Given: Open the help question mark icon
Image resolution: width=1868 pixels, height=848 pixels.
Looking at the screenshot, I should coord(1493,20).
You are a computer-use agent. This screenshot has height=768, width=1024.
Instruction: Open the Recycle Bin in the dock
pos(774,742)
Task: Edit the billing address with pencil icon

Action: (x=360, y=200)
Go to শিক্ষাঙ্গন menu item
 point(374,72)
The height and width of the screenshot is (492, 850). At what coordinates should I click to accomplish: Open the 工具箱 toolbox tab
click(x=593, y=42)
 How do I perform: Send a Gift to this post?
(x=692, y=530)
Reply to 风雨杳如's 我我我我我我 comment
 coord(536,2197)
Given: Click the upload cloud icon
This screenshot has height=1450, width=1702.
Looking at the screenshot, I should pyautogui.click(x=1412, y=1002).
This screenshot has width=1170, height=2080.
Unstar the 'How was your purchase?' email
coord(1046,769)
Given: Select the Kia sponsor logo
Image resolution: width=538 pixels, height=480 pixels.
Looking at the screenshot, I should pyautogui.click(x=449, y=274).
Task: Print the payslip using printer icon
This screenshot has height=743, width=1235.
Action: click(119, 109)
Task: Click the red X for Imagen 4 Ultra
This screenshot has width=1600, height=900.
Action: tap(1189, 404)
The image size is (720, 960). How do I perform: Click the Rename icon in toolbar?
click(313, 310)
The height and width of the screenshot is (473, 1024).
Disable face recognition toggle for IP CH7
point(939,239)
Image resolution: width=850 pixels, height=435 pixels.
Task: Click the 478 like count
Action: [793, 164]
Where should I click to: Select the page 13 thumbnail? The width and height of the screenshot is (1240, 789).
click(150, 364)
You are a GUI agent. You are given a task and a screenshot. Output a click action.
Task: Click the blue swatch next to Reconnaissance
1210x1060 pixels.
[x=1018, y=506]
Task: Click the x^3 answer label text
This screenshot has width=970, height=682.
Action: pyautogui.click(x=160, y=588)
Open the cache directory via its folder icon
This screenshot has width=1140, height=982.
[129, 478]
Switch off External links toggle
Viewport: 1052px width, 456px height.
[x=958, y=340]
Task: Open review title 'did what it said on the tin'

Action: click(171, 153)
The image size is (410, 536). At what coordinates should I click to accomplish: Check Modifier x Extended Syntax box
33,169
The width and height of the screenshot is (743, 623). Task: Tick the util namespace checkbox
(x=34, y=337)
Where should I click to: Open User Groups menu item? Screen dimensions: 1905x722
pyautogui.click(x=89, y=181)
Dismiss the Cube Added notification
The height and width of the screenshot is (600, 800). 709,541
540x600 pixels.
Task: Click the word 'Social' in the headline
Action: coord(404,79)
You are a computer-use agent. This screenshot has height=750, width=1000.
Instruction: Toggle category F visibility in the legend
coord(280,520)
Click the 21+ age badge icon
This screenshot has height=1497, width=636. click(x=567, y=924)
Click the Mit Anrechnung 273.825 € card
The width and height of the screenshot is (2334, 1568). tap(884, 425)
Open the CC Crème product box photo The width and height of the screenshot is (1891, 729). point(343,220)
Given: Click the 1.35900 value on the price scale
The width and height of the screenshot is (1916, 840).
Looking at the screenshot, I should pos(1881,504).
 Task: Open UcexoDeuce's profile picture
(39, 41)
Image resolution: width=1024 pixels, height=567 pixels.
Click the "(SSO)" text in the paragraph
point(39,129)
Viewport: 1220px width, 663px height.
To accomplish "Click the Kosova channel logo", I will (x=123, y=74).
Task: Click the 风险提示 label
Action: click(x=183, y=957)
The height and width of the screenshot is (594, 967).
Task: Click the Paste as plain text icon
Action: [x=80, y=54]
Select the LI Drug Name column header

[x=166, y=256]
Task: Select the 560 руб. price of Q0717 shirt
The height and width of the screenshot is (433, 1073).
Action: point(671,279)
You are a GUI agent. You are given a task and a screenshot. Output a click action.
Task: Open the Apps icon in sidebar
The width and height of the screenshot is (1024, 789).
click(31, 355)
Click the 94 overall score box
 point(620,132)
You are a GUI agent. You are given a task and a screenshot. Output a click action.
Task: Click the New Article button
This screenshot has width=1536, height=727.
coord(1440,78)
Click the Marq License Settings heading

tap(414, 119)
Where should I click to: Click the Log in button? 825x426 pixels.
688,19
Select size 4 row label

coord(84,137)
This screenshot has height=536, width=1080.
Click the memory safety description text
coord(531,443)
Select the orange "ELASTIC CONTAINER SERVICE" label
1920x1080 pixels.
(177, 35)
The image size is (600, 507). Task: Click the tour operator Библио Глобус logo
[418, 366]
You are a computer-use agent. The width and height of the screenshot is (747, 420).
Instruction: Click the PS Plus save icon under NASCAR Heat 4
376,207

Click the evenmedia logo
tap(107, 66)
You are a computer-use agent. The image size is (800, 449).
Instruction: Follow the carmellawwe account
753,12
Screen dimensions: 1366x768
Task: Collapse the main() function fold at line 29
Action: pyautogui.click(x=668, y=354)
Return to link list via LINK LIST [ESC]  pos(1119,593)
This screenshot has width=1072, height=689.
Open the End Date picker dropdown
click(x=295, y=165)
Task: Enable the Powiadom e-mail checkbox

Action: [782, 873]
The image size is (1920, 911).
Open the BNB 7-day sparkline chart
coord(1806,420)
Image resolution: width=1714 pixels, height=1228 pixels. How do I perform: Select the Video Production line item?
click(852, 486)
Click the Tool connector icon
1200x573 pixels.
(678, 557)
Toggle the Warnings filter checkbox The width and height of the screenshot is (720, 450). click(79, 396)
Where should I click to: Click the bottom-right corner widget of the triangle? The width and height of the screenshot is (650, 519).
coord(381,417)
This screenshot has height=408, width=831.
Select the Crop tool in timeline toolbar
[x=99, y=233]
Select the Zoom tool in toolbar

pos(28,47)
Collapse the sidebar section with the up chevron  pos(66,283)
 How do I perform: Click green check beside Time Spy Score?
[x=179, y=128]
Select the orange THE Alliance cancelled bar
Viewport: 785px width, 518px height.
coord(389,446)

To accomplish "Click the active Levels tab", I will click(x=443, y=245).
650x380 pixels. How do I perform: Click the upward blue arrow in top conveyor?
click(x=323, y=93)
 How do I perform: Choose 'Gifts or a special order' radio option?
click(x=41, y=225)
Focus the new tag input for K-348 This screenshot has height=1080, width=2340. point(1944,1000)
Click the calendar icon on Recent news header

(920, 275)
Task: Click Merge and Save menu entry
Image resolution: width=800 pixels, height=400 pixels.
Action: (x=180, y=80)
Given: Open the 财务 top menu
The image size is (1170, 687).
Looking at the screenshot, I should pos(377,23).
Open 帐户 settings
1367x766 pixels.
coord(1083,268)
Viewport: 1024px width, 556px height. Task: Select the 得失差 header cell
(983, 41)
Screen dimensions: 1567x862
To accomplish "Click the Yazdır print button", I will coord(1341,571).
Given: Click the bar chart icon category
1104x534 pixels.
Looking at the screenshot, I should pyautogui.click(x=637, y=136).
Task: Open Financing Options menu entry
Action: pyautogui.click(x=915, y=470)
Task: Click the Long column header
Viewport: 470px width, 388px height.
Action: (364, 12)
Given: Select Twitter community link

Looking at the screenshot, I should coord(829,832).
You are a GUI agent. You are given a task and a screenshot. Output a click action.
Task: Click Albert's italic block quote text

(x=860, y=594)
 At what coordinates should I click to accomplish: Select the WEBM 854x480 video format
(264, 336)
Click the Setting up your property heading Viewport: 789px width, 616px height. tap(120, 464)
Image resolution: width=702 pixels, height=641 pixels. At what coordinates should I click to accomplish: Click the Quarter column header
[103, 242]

● ABOUT THIS TASK
Which lines above contain the word "sidebar"? Show each of them.

● RESULT OF THE EXERCISE
Task: Open the Apps icon in sidebar
Collapse the sidebar section with the up chevron  pos(66,283)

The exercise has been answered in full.